Despite Market Carnage, Arena Sees Opportunity in Airlines, Oil, and Gas

The coronavirus pandemic has created “one of the most compelling investment environments” for aviation companies since 2001, CIO Dan Zwirn says.

Daniel Zwirn (Peter Foley/Bloomberg)

Daniel Zwirn

(Peter Foley/Bloomberg)

The aviation, oil, and gas industries have been inexorably changed.

Still, Dan Zwirn, chief executive and CIO of Arena Investors, believes they will be areas of future investment opportunities for the firm. In a letter to investors obtained by Institutional Investor, Zwirn wrote that aviation, oil, and gas “are areas that actually did experience permanent damage as a result of the virus.”

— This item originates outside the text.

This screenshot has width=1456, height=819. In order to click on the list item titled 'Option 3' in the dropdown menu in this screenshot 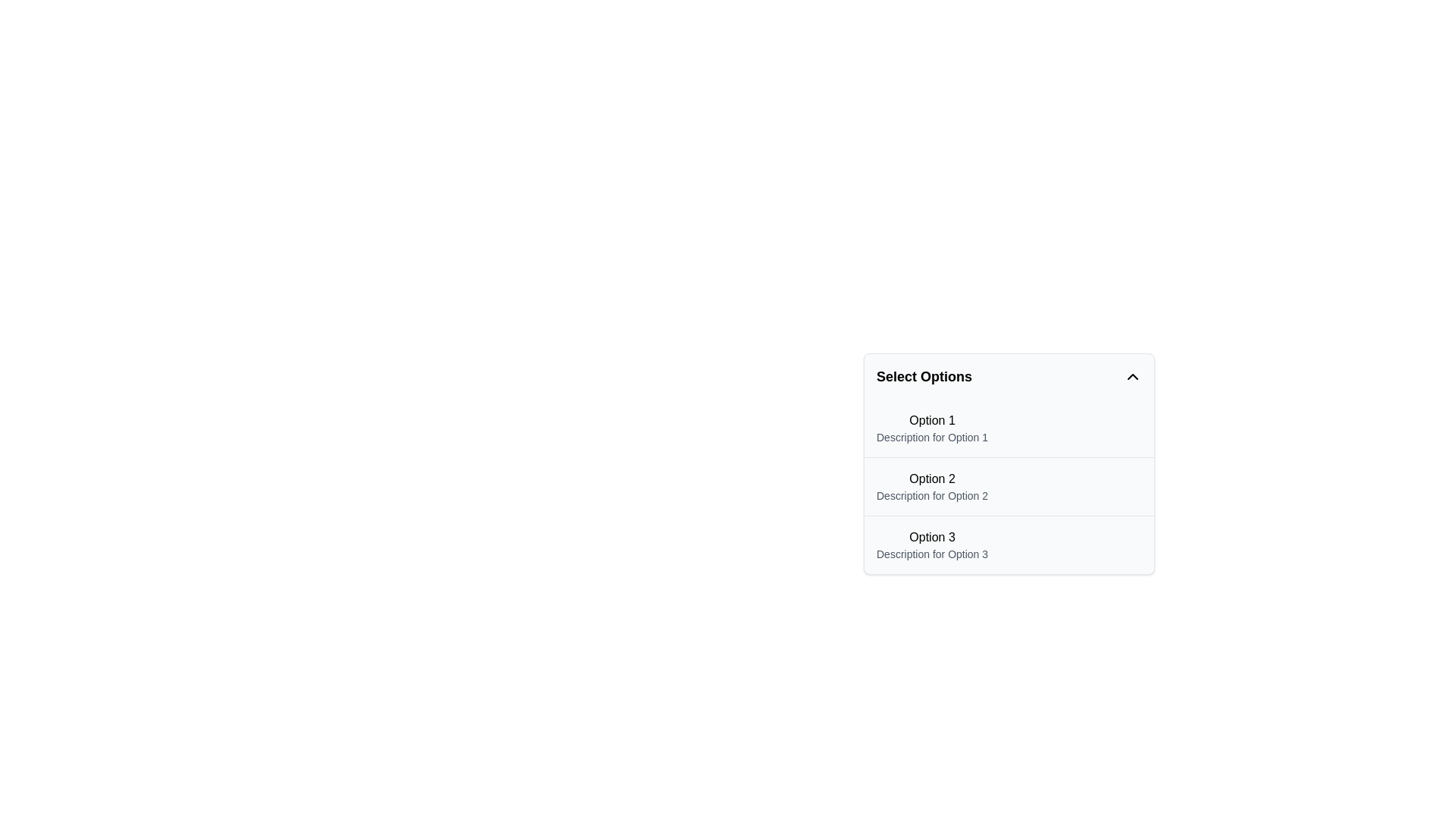, I will do `click(931, 544)`.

He believes that the current market environment presents one of the best opportunities for aviation companies since 2001. Adding to the the sector’s woes well before the virus hit, including overcapacity and high costs, the industry is now likely to permanently retire a broad range of older aircraft.

“Airlines and lessors are desperately seeking to raise liquidity from asset sales and sale lease-backs, and many are not going to survive despite significant government assistance,” Zwirn wrote. A spokesman for Arena declined to comment on the letter.

Zwirn said that risk has already been re-priced in many sectors since the start of the global pandemic, but he believes more is coming. He also has plenty of criticism for government actions over the years.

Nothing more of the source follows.